O presidente Luiz Inácio Lula da Silva alfinetou o governo dos Estados Unidos pela possibilidade de se colocar os chamados minerais críticos ou estratégicos brasileiros em negociação sobre o tarifaço de 50% imposto por Donald Trump.
Nesta quinta (24), o encarregado de negócios da Embaixada dos Estados Unidos, Gabriel Escobar, apontou que o governo norte-americano tem interesse nesses minérios, importantes para a produção de componentes tecnológicos.
“Nós temos a maior floresta do mundo para proteger. [...] Temos todo o nosso petróleo, todo o nosso ouro, temos todos os minerais ricos que vocês querem para proteger, e aqui ninguém põe a mão. A única coisa que eu peço é que o governo americano respeite o povo brasileiro como eu respeito o povo americano”, afirmou Lula durante um evento do governo na quinta (24), em Minas Gerais.
Ainda no evento, Lula afirmou que foi feito um “desaforo desrespeitoso com o Brasil” e que Donald Trump não quer conversar com o governo para negociar o tarifaço. “Eu fiquei pensando: o que fazer? Ele não quer conversar, se ele quisesse conversar, ele pegava o telefone e me ligava. [...] Se quiserem negociar, nós vamos negociar. Nós temos os melhores negociadores do mundo”, disse o petista, que ainda completou: “o Lulinha estará pronto para negociar”.

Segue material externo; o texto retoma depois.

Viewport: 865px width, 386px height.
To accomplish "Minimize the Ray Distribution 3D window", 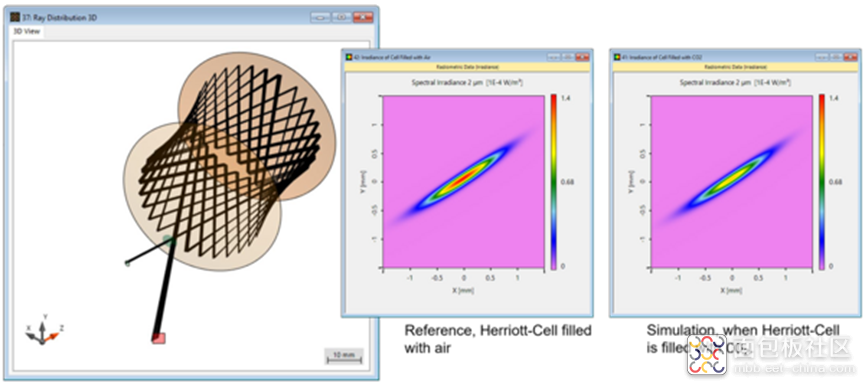I will [321, 17].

No mesmo dia, o vice-presidente Geraldo Alckmin (PSB) minimizou as críticas de Lula sobre a possibilidade de colocar esses minérios na mesa de negociação e afirmou que já teve reuniões com representantes do setor. “O setor minerário é um que nós recebemos. É outro setor que exporta para os Estados Unidos apenas 3%, mas importa em máquinas e equipamentos mais de 20%. O que mostra, de novo, enorme superávit [dos norte-americanos] na balança comercial”, afirmou.